=== Task prompt ===
Please collect every line of the items below that contains the word "with". Case counts.

=== Supplied records ===
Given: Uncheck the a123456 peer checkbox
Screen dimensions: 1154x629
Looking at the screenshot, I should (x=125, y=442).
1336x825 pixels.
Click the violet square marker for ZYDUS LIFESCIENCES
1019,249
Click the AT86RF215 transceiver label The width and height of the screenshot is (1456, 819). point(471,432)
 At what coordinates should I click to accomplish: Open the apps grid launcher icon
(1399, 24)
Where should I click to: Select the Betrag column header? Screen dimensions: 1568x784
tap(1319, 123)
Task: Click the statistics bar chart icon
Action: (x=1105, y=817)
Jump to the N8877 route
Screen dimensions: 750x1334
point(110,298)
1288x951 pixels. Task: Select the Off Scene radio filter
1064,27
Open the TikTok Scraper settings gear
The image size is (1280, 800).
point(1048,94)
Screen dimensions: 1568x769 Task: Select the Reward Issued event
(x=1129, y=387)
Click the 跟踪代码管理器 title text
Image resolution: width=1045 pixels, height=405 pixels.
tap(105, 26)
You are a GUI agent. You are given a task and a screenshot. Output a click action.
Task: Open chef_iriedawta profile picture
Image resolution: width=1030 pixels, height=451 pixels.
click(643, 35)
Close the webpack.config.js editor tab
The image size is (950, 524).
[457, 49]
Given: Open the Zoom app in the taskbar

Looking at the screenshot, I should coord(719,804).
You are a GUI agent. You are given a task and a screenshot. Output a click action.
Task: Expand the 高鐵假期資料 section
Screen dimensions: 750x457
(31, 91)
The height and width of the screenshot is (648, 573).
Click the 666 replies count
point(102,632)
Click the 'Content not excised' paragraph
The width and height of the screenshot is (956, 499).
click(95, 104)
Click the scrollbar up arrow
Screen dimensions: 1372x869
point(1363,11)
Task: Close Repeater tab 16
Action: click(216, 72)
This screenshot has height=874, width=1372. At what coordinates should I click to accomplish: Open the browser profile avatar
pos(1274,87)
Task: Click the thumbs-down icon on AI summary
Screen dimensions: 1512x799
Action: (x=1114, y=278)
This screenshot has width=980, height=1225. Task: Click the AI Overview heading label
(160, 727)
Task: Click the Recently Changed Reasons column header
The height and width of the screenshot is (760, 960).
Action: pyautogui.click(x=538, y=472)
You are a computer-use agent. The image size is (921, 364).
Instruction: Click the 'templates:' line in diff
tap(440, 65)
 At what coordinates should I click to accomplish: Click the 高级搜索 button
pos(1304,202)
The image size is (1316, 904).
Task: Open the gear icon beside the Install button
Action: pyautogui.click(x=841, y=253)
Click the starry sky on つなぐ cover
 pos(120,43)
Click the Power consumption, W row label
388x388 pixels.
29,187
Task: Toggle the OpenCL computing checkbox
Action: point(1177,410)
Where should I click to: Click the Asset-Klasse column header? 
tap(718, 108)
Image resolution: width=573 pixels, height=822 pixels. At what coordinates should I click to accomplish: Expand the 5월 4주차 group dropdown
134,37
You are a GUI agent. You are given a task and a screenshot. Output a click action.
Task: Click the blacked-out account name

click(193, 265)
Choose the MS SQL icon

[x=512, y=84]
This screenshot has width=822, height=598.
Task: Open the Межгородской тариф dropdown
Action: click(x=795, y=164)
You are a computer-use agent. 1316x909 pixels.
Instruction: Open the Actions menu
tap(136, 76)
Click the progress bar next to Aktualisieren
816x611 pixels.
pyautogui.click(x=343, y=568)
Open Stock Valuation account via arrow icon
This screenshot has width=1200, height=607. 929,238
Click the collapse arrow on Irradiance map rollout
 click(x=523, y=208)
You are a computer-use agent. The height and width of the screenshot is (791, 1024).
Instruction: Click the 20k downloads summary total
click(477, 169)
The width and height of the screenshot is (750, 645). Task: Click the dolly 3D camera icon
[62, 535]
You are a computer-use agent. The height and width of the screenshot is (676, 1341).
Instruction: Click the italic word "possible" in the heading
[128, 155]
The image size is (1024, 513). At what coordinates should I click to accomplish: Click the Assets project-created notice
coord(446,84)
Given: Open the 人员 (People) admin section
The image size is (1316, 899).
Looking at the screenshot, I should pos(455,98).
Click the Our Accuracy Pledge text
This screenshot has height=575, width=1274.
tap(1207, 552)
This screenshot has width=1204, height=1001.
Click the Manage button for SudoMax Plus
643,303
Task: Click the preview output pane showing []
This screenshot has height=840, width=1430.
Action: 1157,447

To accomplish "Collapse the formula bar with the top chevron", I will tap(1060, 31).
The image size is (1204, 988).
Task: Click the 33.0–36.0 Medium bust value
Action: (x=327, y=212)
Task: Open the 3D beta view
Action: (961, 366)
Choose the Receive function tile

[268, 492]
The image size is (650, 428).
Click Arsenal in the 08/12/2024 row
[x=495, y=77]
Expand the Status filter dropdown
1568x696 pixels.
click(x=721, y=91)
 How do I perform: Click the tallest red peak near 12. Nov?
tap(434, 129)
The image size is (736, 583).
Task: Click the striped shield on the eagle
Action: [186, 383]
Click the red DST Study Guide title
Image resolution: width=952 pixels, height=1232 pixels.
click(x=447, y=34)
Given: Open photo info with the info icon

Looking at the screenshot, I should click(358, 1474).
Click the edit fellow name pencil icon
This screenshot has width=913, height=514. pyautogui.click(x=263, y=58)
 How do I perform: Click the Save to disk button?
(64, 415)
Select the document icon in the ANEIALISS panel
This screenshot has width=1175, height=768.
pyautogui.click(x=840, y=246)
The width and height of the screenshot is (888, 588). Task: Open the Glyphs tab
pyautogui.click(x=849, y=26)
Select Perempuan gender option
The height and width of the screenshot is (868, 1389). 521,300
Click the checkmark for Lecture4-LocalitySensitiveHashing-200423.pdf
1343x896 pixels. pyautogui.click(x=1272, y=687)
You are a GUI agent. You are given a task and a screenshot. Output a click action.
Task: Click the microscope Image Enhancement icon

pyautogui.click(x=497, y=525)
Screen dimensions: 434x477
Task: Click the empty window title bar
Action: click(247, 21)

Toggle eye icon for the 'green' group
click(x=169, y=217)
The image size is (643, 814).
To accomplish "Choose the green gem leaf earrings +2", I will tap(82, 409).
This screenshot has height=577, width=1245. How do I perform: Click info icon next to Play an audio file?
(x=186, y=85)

=== Full answer ===
To accomplish "Collapse the formula bar with the top chevron", I will tap(1060, 31).
Given: Open photo info with the info icon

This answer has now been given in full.